Durante a coletiva a imprensa nesta quarta-feira, o Mapa ainda informou que a hipótese levantada pela Backer de outras marcas também estarem com a cerveja contaminada foi descartada. Amostras de diversas outras cervejarias foram analisadas e nenhuma foi encontrada contaminação do dietilenoglicol e monoetilenoglicol.
Para o Mapa, a cervejaria teria adotado “práticas irresponsáveis ao utilizar líquidos refrigerantes tóxicos de forma deliberada em seu estabelecimento, utilizando-os em detrimento de alternativas atóxicas, como propilenoglicol e álcool etílico potável.”
O órgão apontou que a Backer possui falhas nos sistemas de controle e gestão, com informações incompletas nos relatórios de produção.
O inquérito policial, concluído em junho, aponta 29 vítimas intoxicadas por dietilenoglicol após o consumo de cervejas da Backer. Dessas, 10 morreram. Perícias realizadas na empresa constataram vazamento em um tanque e diversos outros focos de contaminação.
Produtos recolhidos
Em janeiro deste ano, quando os casos de intoxicação vieram à tona, o Ministério da Agricultura apreendeu, nas dependências da Backer e no comércio de Minas Gerais, 79.481,34 litros de cerveja, de várias marcas e diversos lotes, com presença dos contaminantes. Destes, 56.659 garrafas apresentavam riscos aos consumidores.
Já no Espírito Santo, onde a cerveja também era vendida, 9.047 garrafas contaminadas foram retiradas do mercado.
Os procedimentos para apuração de responsabilidades na esfera administrativa já foram iniciados e seguem os ritos processuais legalmente previstos.
Investigações
Coletiva Caso Backer — Foto: Fernando Zuba/Globo
Após cinco meses de investigações, no início de junho, 11 pessoas ligadas à cervejaria Backer foram indiciadas pela Polícia Civil de Minas Gerais pela intoxicação por dietilenoglicol em cervejas da marca.
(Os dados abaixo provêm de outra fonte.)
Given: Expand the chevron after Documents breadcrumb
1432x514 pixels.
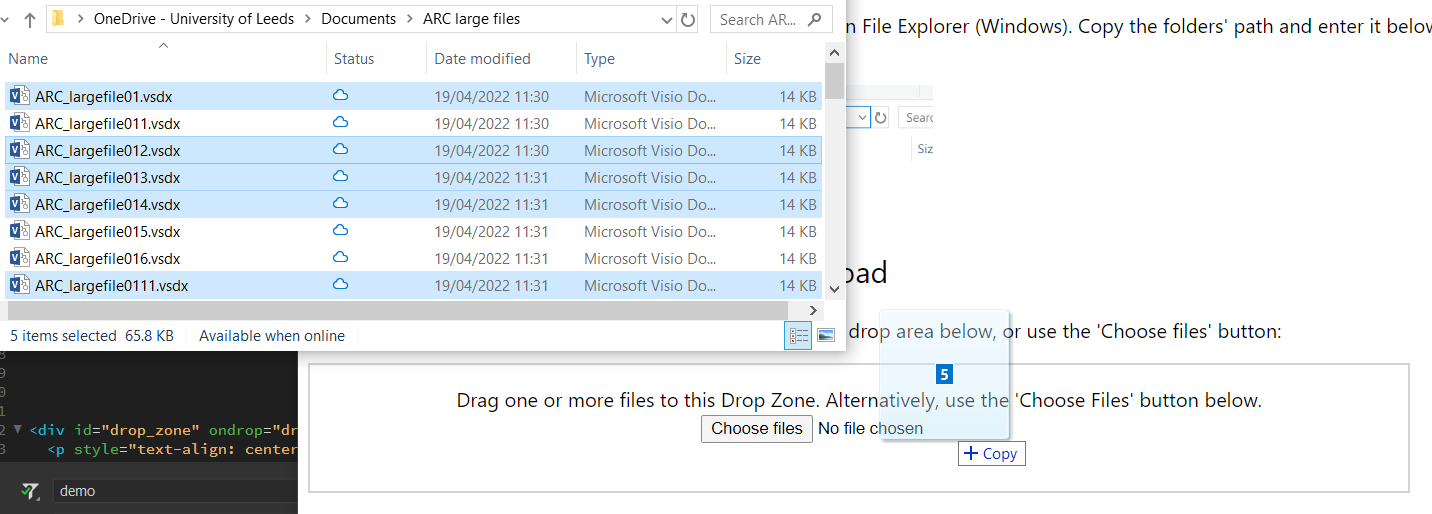Looking at the screenshot, I should 410,19.
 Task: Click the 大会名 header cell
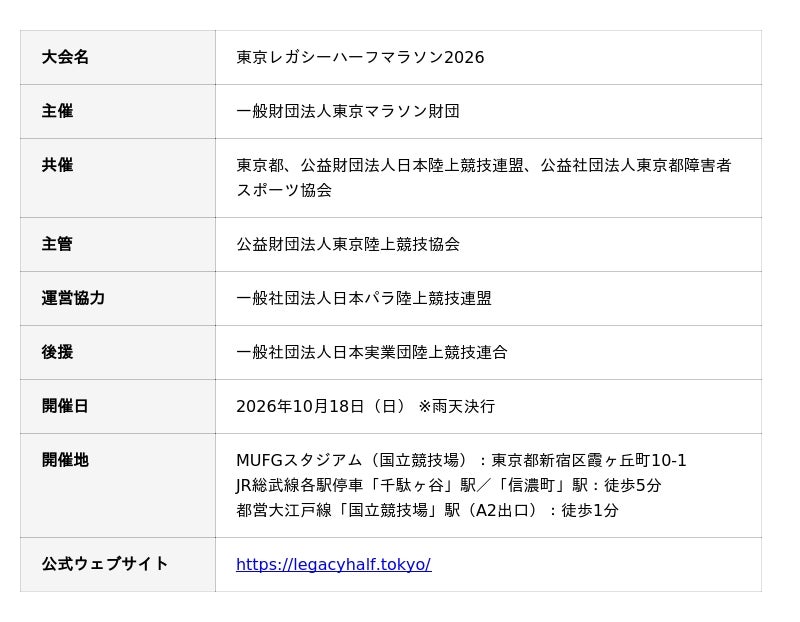(117, 57)
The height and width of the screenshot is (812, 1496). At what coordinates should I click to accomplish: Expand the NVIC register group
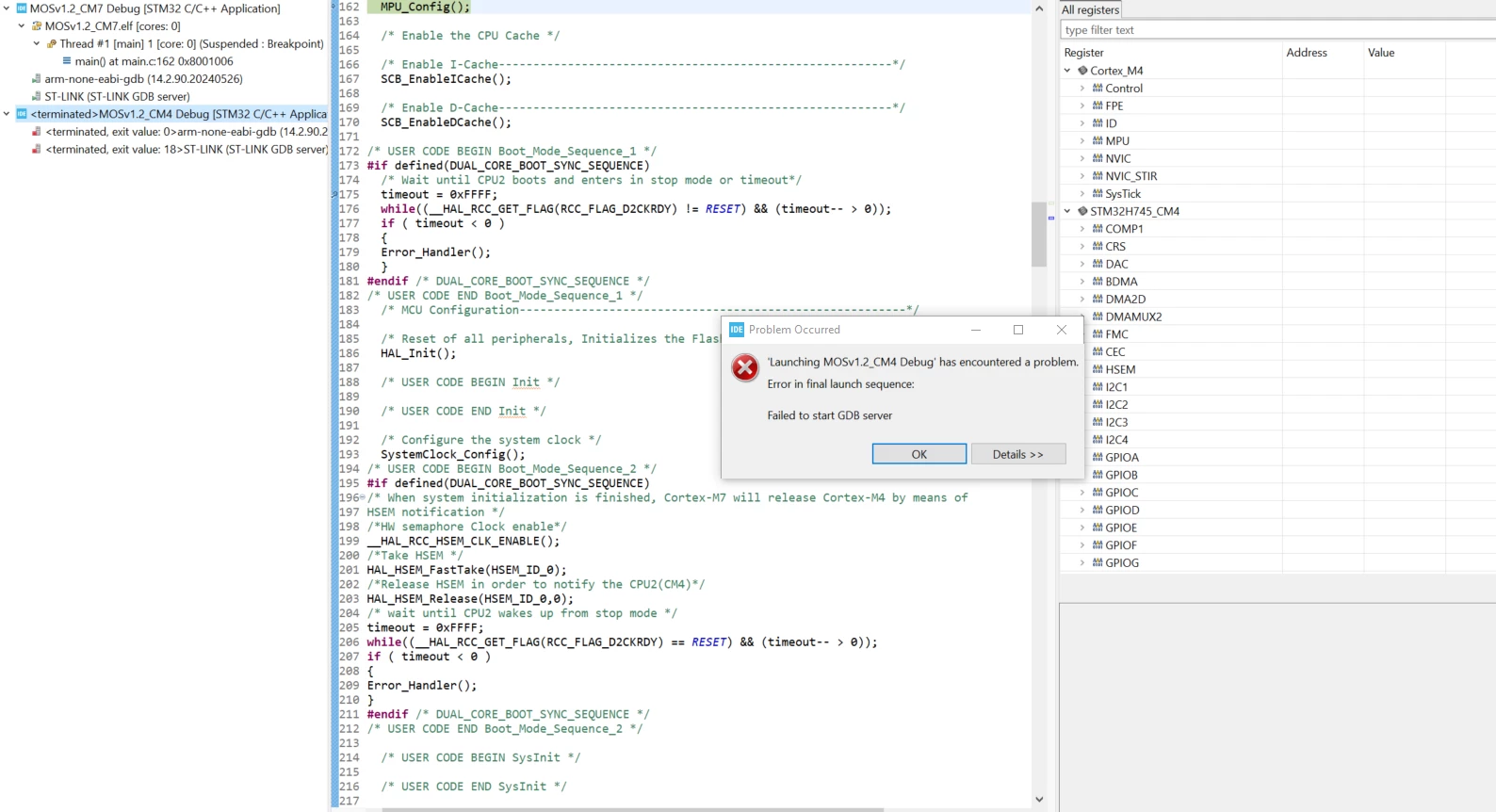click(1082, 158)
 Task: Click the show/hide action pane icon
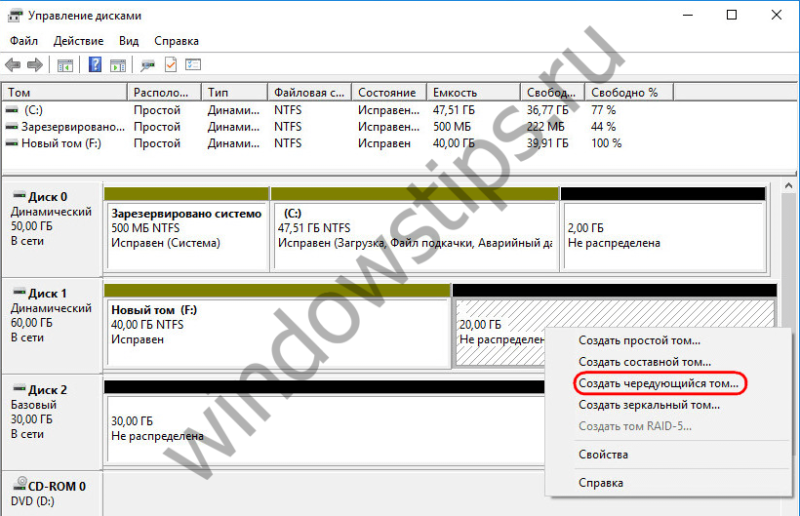pyautogui.click(x=118, y=66)
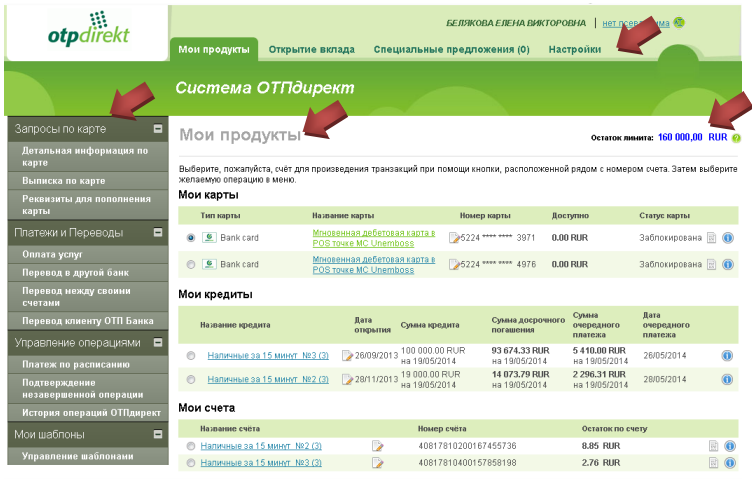Collapse the Запросы по карте section
The height and width of the screenshot is (481, 752).
click(158, 129)
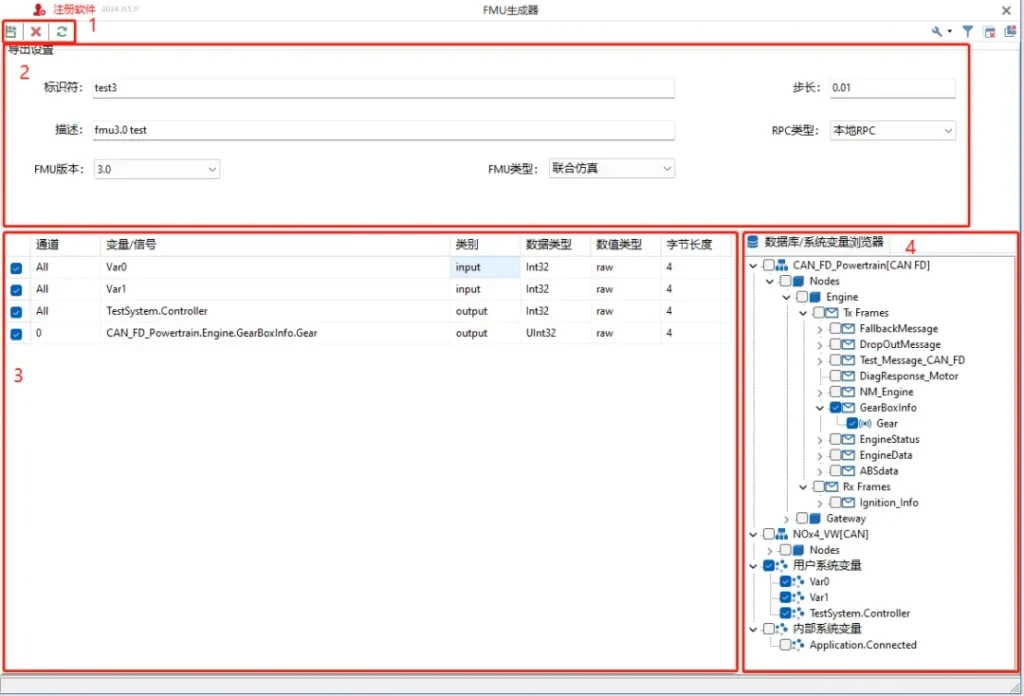This screenshot has height=696, width=1024.
Task: Click the rightmost toolbar window icon
Action: click(x=1010, y=32)
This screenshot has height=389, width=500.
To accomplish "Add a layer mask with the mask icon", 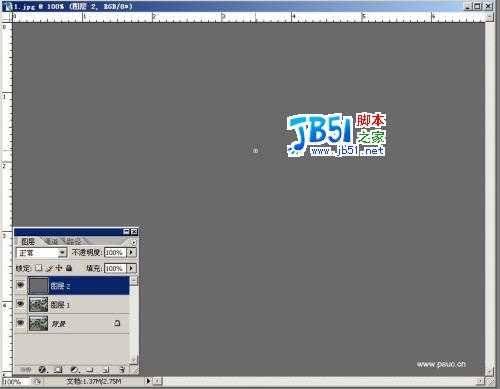I will pyautogui.click(x=58, y=369).
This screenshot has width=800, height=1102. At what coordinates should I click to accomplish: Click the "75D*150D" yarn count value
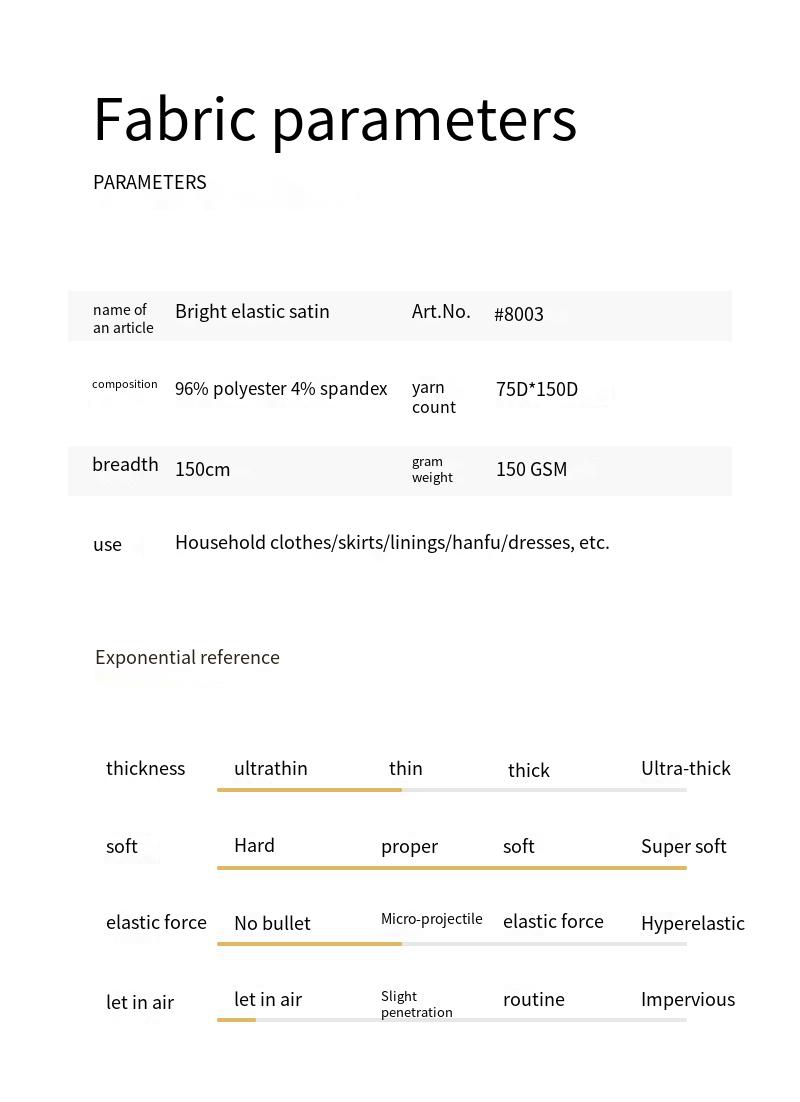coord(536,389)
Entre os crimes, estão lesão corporal, contaminação de produto alimentício e homicídio.
Segundo o delegado Flávio Grossi, a Polícia Civil conseguiu comprovar, física e quimicamente, a existência de um vazamento no tanque de cerveja.
Após a conclusão do inquérito, cabe ao Ministério Público de Minas Gerais (MPMG) decidir se apresentará ou não denúncia à Justiça contra os indiciados, o que ainda não ocorreu.
De acordo com o MPMG, há dois processos em andamento, ambos sob os cuidados da Promotoria de Justiça de Defesa do Consumidor de Belo Horizonte.